→ **TASK TO CARRY OUT**
From the line containing "Task: Open the Activity log tab" through the last line below, copy every line exactly, leaving out the pictures.
-*-*-
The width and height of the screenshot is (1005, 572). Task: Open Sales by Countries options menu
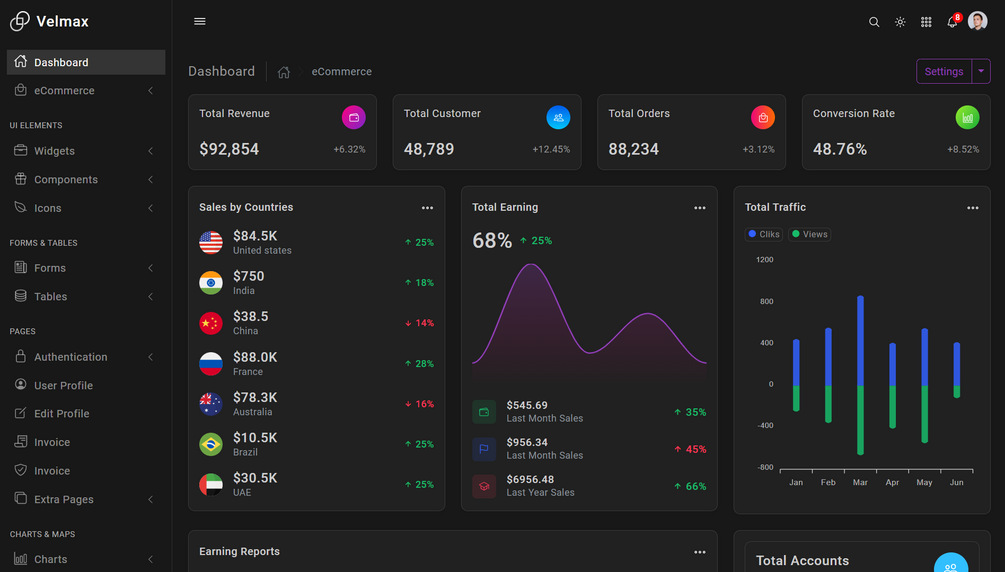(428, 208)
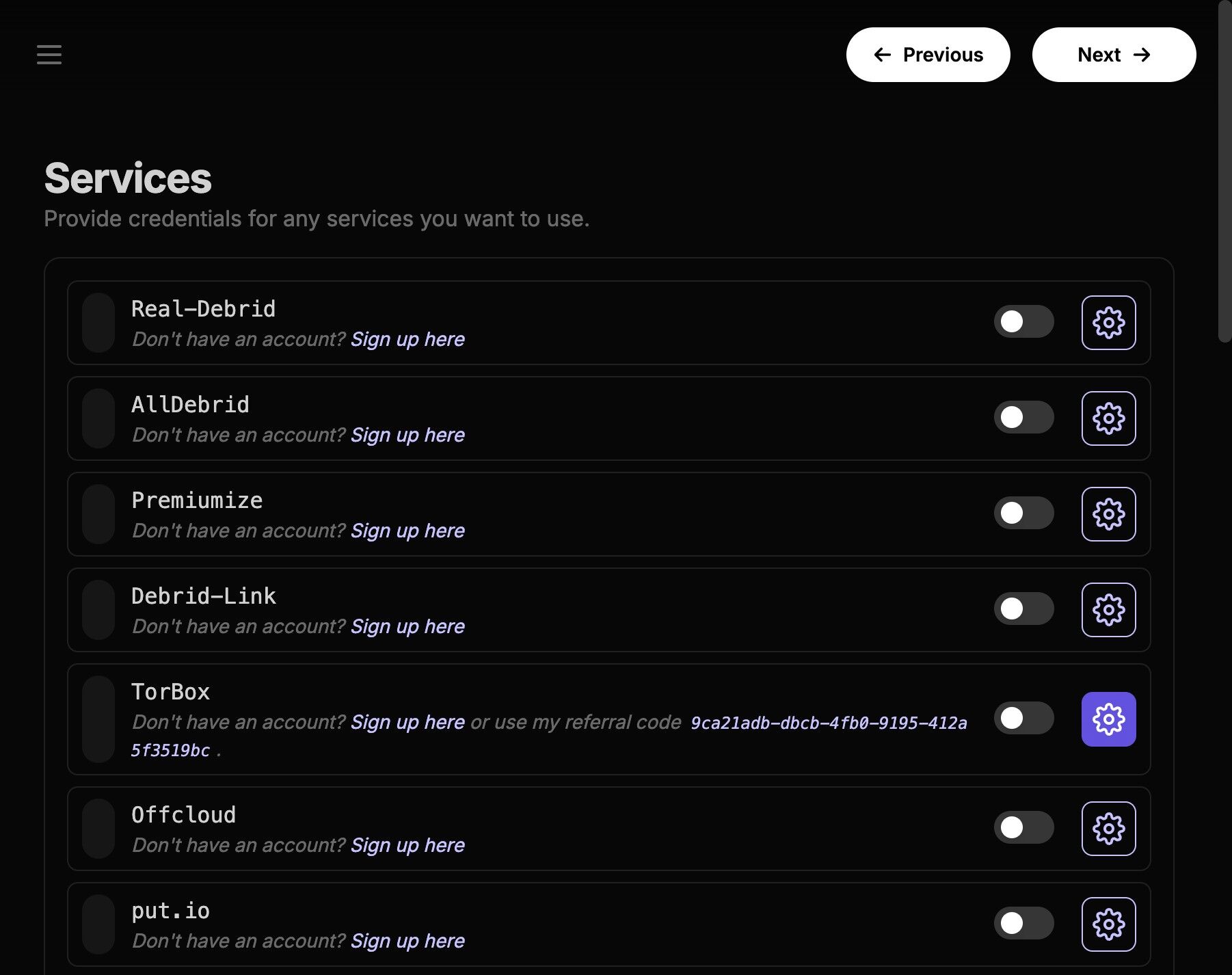The width and height of the screenshot is (1232, 975).
Task: Open the hamburger sidebar menu
Action: tap(49, 55)
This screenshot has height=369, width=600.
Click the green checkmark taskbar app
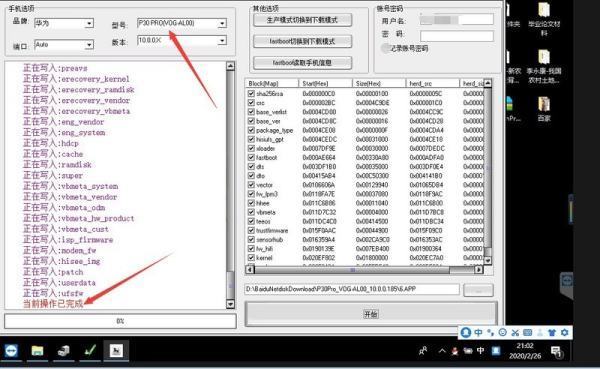90,351
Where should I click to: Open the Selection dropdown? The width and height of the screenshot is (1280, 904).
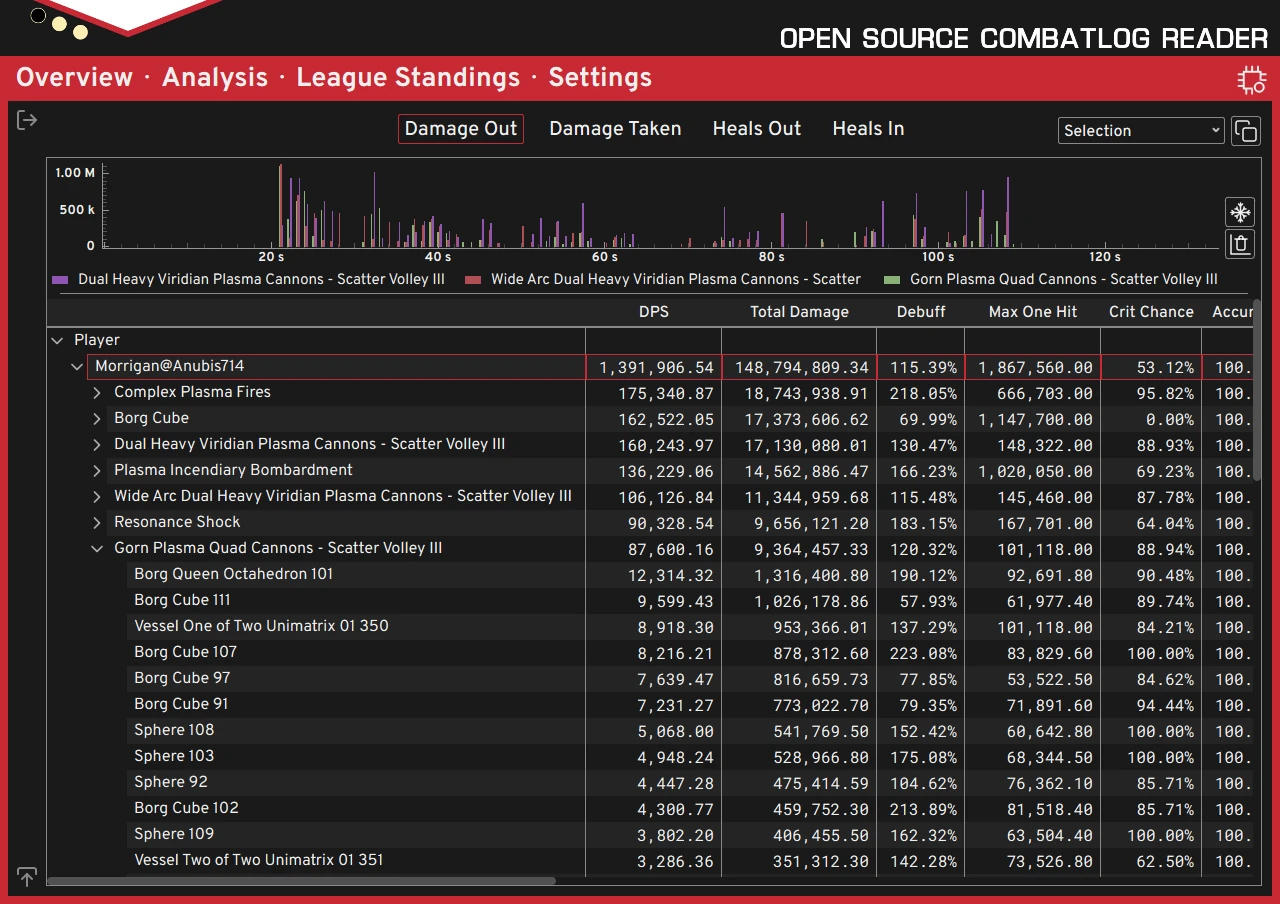[x=1140, y=130]
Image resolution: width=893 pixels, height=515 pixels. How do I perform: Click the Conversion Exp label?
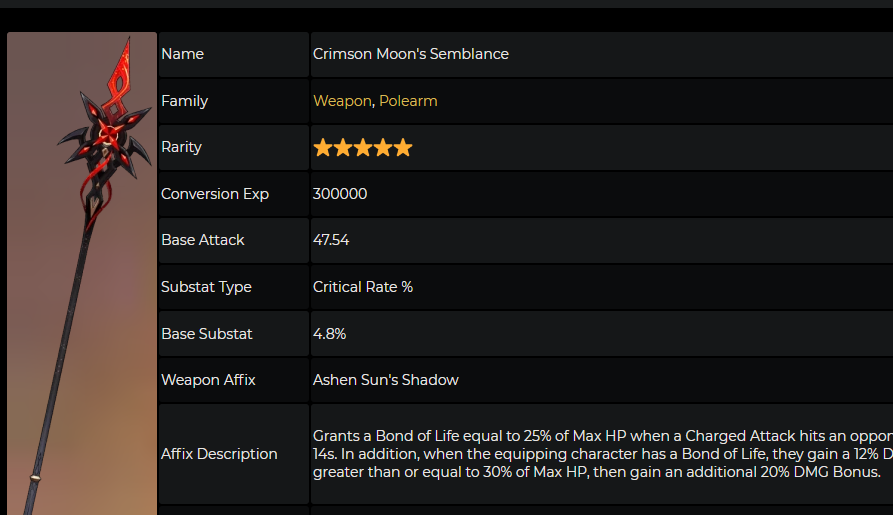[215, 194]
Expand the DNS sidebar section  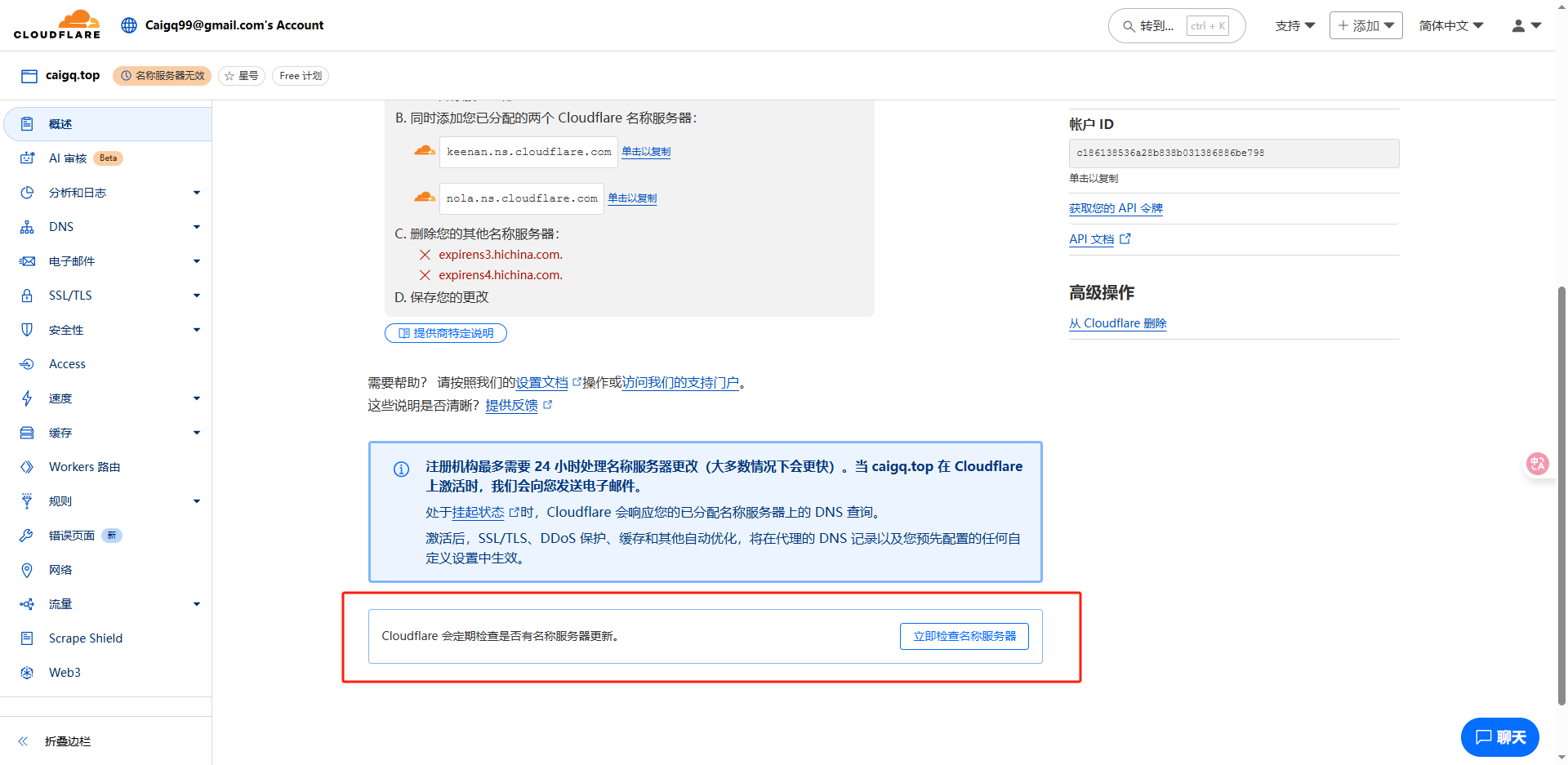pos(196,227)
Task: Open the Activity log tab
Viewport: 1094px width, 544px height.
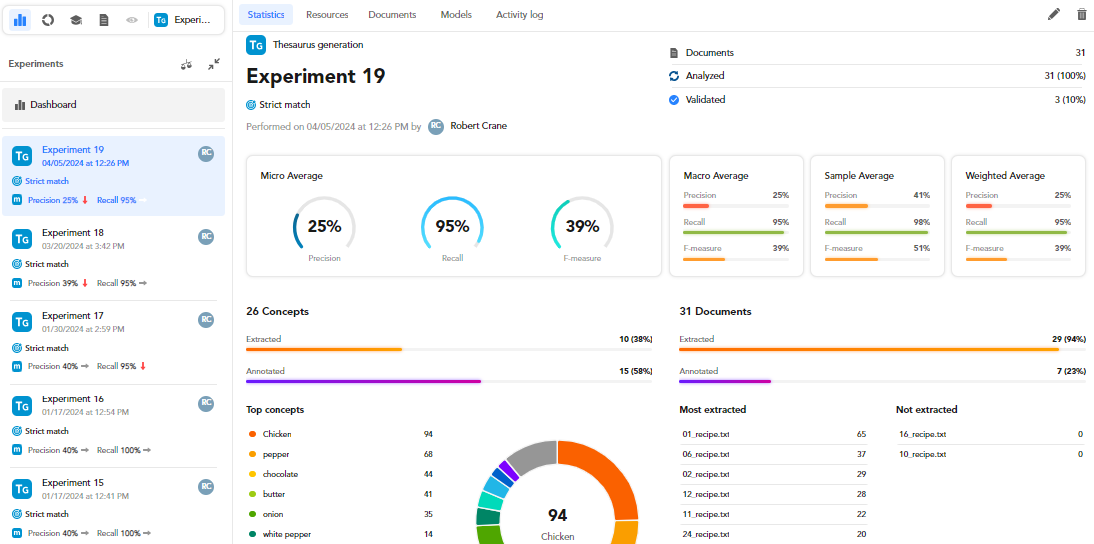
-*-*-
→ **TASK RESPONSE**
Task: Open the Activity log tab
Viewport: 1094px width, 544px height.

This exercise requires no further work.